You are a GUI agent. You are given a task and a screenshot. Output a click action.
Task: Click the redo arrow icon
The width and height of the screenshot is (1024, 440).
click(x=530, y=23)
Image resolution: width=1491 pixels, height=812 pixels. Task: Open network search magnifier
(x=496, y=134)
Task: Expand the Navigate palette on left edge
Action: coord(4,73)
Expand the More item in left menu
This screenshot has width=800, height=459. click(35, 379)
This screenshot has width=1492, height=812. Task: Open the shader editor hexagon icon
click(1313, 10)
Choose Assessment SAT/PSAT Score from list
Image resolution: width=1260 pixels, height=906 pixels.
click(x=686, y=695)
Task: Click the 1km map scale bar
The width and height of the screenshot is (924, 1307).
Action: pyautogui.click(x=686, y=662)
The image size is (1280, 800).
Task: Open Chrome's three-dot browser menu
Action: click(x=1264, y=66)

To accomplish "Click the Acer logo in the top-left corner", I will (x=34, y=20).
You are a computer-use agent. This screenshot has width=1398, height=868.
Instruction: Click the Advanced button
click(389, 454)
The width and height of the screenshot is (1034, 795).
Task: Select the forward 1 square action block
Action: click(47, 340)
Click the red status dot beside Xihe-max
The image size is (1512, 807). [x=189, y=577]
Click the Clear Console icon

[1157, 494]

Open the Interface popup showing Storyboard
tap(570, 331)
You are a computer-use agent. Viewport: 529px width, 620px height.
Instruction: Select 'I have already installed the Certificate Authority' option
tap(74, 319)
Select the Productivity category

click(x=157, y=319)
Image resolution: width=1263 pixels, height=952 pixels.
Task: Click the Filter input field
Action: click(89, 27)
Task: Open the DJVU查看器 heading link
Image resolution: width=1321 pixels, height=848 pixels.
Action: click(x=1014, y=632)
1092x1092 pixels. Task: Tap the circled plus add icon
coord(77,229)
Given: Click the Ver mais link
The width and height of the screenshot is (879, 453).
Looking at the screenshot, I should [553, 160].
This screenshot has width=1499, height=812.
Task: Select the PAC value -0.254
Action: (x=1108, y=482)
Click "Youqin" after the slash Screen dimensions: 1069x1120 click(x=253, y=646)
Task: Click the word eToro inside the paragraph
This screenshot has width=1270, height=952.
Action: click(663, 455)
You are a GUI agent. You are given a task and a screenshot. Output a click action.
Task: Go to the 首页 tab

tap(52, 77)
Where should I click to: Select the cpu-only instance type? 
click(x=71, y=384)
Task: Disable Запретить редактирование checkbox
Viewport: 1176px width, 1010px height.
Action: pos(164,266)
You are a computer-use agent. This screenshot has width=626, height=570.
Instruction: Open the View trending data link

----------

### Aim of the task
Copy out all of the material above, changing every "Instruction" to "Goal" and leaving the rest unchanged.

### Output of the task
You are a GUI agent. You are given a task and a screenshot. Output a click action.
Task: Click the redo arrow icon
The width and height of the screenshot is (1024, 440).
click(x=530, y=23)
Image resolution: width=1491 pixels, height=812 pixels. Task: Open network search magnifier
(x=496, y=134)
Task: Expand the Navigate palette on left edge
Action: coord(4,73)
Expand the More item in left menu
This screenshot has width=800, height=459. click(35, 379)
This screenshot has width=1492, height=812. Task: Open the shader editor hexagon icon
click(1313, 10)
Choose Assessment SAT/PSAT Score from list
Image resolution: width=1260 pixels, height=906 pixels.
click(x=686, y=695)
Task: Click the 1km map scale bar
The width and height of the screenshot is (924, 1307).
Action: pyautogui.click(x=686, y=662)
The image size is (1280, 800).
Task: Open Chrome's three-dot browser menu
Action: click(x=1264, y=66)

To accomplish "Click the Acer logo in the top-left corner", I will (x=34, y=20).
You are a computer-use agent. This screenshot has width=1398, height=868.
Goal: Click the Advanced button
click(389, 454)
The width and height of the screenshot is (1034, 795).
Task: Select the forward 1 square action block
Action: click(47, 340)
Click the red status dot beside Xihe-max
The image size is (1512, 807). [x=189, y=577]
Click the Clear Console icon

[1157, 494]

Open the Interface popup showing Storyboard
tap(570, 331)
You are a computer-use agent. Viewport: 529px width, 620px height.
Goal: Select 'I have already installed the Certificate Authority' option
tap(74, 319)
Select the Productivity category

click(x=157, y=319)
Image resolution: width=1263 pixels, height=952 pixels.
Task: Click the Filter input field
Action: click(89, 27)
Task: Open the DJVU查看器 heading link
Image resolution: width=1321 pixels, height=848 pixels.
Action: click(x=1014, y=632)
1092x1092 pixels. Task: Tap the circled plus add icon
coord(77,229)
Given: Click the Ver mais link
The width and height of the screenshot is (879, 453).
Looking at the screenshot, I should [553, 160].
This screenshot has width=1499, height=812.
Task: Select the PAC value -0.254
Action: (x=1108, y=482)
Click "Youqin" after the slash Screen dimensions: 1069x1120 click(x=253, y=646)
Task: Click the word eToro inside the paragraph
This screenshot has width=1270, height=952.
Action: click(663, 455)
You are a GUI agent. You are given a task and a screenshot. Output a click action.
Task: Go to the 首页 tab

tap(52, 77)
Where should I click to: Select the cpu-only instance type? 
click(x=71, y=384)
Task: Disable Запретить редактирование checkbox
Viewport: 1176px width, 1010px height.
Action: pos(164,266)
You are a computer-use agent. This screenshot has width=626, height=570.
Goal: Open the View trending data link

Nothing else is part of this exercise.